>>>>>
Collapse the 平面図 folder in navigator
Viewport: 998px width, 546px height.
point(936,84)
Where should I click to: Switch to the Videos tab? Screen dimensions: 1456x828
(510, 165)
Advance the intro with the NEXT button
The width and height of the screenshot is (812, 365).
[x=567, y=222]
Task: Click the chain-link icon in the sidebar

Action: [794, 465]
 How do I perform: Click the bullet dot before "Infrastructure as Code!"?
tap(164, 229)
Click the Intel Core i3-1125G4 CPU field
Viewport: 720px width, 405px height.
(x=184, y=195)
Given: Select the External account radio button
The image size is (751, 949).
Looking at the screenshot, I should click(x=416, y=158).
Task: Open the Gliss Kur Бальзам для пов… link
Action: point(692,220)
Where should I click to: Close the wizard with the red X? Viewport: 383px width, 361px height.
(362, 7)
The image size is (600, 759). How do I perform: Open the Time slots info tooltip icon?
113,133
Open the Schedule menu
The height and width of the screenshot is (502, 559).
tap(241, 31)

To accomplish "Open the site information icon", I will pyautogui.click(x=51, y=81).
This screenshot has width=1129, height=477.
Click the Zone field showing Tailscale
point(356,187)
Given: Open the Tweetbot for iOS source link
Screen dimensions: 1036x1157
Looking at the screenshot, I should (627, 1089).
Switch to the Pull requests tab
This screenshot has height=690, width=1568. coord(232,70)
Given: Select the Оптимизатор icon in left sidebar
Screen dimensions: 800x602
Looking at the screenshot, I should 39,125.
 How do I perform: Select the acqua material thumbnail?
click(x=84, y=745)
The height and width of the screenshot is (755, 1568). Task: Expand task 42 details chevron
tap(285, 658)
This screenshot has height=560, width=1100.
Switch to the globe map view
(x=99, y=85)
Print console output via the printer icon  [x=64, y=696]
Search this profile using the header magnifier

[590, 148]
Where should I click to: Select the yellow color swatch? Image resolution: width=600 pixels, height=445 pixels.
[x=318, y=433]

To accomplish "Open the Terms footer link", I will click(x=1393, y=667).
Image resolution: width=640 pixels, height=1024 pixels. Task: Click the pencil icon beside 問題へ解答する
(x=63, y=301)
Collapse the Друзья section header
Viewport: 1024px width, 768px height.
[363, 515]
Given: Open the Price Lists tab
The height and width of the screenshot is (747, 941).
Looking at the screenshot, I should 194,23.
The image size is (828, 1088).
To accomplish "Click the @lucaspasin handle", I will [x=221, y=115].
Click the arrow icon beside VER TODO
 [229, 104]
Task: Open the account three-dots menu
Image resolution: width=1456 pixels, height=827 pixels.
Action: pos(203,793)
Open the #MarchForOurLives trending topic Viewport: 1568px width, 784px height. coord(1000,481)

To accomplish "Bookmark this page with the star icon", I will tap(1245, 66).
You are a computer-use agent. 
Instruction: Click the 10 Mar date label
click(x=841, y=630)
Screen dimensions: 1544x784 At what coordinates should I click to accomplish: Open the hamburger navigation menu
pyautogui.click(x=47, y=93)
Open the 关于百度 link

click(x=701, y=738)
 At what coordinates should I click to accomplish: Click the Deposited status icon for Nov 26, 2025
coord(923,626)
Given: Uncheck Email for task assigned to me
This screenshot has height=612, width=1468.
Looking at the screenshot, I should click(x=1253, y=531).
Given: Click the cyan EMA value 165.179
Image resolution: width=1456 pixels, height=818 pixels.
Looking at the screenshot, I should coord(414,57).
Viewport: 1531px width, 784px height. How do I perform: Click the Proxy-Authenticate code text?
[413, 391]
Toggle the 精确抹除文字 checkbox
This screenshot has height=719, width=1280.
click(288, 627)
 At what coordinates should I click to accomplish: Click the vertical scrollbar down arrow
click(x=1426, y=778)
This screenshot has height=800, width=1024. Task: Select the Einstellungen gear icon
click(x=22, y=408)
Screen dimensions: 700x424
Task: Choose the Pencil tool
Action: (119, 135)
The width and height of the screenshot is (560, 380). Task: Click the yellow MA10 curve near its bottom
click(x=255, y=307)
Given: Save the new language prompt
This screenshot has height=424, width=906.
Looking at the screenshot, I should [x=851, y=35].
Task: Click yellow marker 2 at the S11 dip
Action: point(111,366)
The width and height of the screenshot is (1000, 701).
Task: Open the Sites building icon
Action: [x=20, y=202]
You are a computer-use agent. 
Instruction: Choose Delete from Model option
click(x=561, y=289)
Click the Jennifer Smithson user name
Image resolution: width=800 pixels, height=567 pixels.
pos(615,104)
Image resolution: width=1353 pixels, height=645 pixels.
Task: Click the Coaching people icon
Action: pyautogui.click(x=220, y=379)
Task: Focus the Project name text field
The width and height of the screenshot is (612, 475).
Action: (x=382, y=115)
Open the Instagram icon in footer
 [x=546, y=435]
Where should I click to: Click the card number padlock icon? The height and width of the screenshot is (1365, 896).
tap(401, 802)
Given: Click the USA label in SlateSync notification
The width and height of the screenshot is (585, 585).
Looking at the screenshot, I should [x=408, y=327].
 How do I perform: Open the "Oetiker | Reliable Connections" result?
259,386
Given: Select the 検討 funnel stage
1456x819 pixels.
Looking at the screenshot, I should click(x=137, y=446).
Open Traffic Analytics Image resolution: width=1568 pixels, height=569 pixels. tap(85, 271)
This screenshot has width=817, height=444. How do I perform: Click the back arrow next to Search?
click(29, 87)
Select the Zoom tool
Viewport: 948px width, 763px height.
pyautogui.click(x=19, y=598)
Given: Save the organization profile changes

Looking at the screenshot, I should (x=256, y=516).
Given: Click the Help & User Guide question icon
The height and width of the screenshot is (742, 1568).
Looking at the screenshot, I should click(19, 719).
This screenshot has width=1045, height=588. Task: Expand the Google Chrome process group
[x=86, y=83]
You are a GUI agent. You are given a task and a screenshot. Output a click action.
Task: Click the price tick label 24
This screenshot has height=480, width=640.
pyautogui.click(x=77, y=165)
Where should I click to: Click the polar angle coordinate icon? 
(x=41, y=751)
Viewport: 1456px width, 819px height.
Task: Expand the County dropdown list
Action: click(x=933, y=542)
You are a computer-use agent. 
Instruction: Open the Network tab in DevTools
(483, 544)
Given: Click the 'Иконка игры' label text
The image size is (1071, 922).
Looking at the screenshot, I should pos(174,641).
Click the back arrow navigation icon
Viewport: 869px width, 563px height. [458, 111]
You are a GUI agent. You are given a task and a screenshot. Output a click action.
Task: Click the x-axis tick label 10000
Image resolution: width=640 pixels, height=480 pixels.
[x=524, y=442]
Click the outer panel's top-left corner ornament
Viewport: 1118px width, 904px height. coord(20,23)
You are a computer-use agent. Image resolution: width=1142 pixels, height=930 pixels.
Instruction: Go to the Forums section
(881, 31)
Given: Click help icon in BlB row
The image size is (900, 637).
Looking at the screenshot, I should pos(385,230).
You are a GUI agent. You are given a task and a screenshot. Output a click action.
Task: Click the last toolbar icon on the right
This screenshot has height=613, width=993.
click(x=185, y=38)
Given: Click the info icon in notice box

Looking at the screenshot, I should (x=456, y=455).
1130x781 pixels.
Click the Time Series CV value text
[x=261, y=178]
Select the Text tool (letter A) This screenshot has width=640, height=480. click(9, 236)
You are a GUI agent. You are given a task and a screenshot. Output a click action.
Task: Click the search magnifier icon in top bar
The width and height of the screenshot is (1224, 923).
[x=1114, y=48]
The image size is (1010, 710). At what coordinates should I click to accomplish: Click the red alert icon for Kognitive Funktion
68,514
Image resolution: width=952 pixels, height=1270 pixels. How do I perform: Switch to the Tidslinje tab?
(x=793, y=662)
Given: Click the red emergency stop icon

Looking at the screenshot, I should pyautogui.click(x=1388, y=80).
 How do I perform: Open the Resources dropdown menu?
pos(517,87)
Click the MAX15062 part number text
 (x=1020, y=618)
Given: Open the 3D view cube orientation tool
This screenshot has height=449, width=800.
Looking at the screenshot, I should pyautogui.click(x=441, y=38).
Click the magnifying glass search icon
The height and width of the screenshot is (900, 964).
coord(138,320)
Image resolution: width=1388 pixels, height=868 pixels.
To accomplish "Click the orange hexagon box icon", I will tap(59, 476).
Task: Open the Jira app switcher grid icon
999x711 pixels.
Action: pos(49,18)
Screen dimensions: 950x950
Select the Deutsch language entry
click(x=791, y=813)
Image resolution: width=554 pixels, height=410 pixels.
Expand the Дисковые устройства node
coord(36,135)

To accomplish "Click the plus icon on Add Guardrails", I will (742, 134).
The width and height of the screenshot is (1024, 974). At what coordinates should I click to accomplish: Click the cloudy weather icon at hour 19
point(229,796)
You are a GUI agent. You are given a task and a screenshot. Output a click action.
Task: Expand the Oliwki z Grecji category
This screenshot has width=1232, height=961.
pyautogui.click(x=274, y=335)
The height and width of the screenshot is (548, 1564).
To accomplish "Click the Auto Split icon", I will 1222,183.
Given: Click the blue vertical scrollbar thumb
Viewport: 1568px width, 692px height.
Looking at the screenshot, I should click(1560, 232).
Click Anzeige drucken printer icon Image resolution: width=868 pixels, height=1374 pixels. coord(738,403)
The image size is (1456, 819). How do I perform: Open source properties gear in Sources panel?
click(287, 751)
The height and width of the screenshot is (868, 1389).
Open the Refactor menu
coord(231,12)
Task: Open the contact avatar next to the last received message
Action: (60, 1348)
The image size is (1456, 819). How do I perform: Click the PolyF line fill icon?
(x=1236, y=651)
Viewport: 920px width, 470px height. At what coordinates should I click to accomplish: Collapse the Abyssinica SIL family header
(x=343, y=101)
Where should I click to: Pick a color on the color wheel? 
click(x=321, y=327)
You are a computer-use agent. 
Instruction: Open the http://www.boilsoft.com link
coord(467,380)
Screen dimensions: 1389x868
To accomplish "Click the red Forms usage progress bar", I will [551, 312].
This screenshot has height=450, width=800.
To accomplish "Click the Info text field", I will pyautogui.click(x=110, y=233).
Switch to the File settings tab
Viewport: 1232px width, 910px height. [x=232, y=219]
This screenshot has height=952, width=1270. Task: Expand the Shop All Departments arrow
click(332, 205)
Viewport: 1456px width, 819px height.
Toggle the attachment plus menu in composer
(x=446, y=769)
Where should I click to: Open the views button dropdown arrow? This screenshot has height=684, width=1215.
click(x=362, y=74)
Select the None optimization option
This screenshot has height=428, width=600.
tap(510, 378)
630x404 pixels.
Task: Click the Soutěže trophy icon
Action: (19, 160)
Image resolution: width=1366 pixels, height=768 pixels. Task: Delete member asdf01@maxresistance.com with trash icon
<<<<<
*Your objective:* Reproduce the lines of the material verbatim, starting with the line containing "Where should I click to: Close" and ending with the line containing "This screenshot has height=690, width=1568.", both included.

*Answer:*
Where should I click to: Close the wizard with the red X? Viewport: 383px width, 361px height.
(362, 7)
The image size is (600, 759). How do I perform: Open the Time slots info tooltip icon?
113,133
Open the Schedule menu
The height and width of the screenshot is (502, 559).
tap(241, 31)

To accomplish "Open the site information icon", I will pyautogui.click(x=51, y=81).
This screenshot has width=1129, height=477.
Click the Zone field showing Tailscale
point(356,187)
Given: Open the Tweetbot for iOS source link
Screen dimensions: 1036x1157
Looking at the screenshot, I should (627, 1089).
Switch to the Pull requests tab
This screenshot has height=690, width=1568. coord(232,70)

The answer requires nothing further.